(Pixel coordinate grounding data)

☆ ☆ ☆ ☆ ☆ ☆ ☆

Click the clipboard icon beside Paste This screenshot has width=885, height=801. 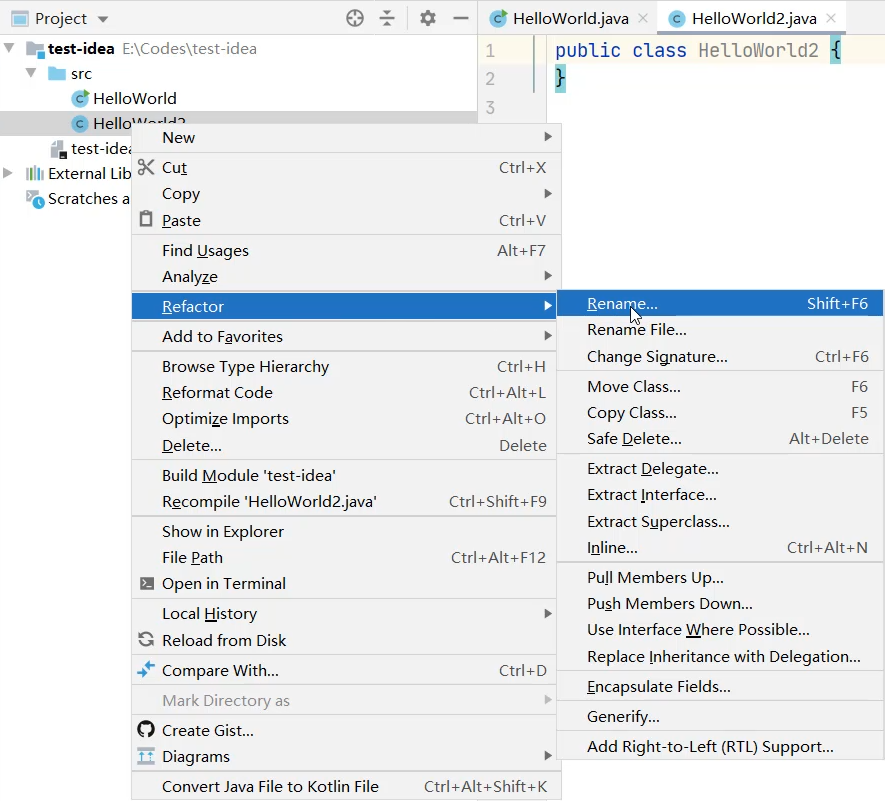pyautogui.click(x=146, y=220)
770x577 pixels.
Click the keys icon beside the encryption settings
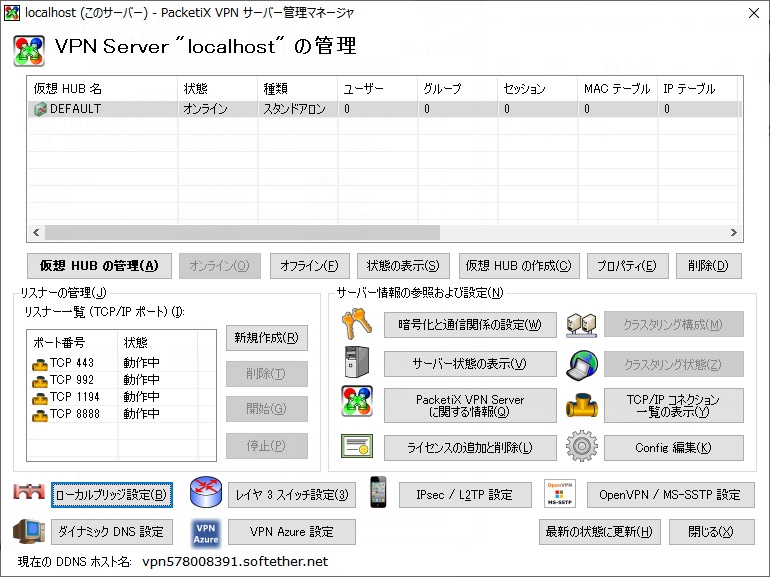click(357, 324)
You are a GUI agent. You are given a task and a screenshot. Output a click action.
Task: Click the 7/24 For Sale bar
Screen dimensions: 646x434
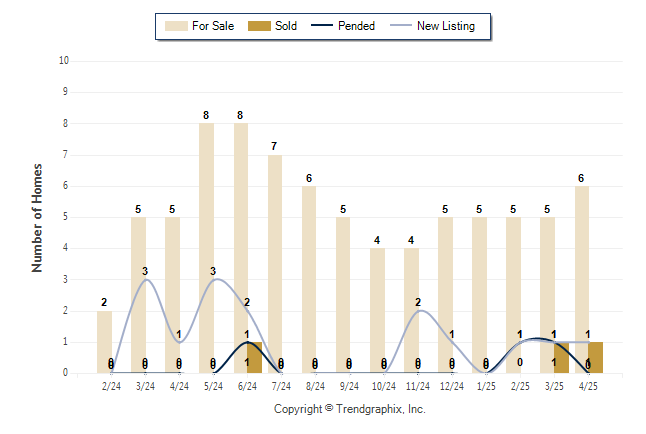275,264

☆ ☆ ☆ ☆ ☆ ☆ ☆

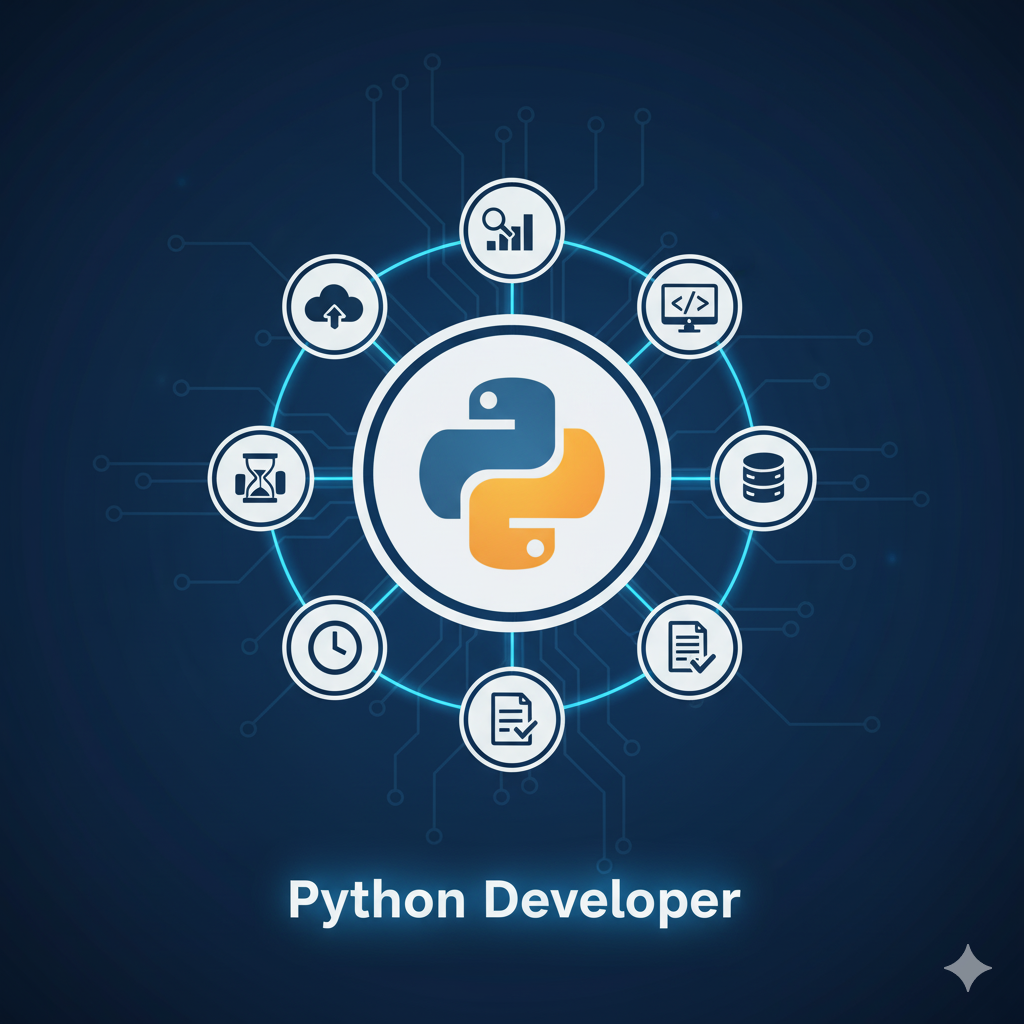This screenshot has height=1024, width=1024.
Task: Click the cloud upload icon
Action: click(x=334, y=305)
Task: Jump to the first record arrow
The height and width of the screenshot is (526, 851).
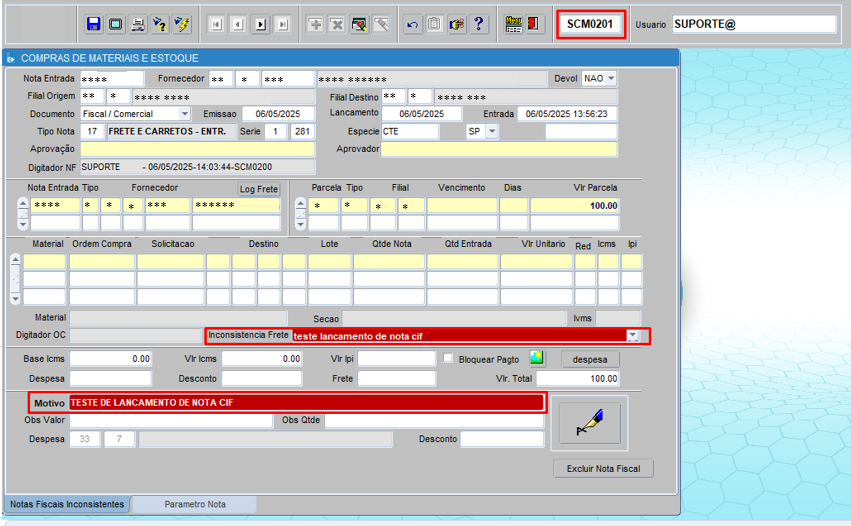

☆ ☆ ☆ ☆ ☆ ☆ ☆

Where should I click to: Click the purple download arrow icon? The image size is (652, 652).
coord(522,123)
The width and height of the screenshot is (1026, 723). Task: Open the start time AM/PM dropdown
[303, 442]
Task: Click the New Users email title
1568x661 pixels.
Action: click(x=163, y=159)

☆ ☆ ☆ ☆ ☆ ☆ ☆

Return word for word the lines above from the line with "Task: Jump to the first record arrow" to the line with "The height and", including both and leaving out all others.

Task: Jump to the first record arrow
The height and width of the screenshot is (526, 851).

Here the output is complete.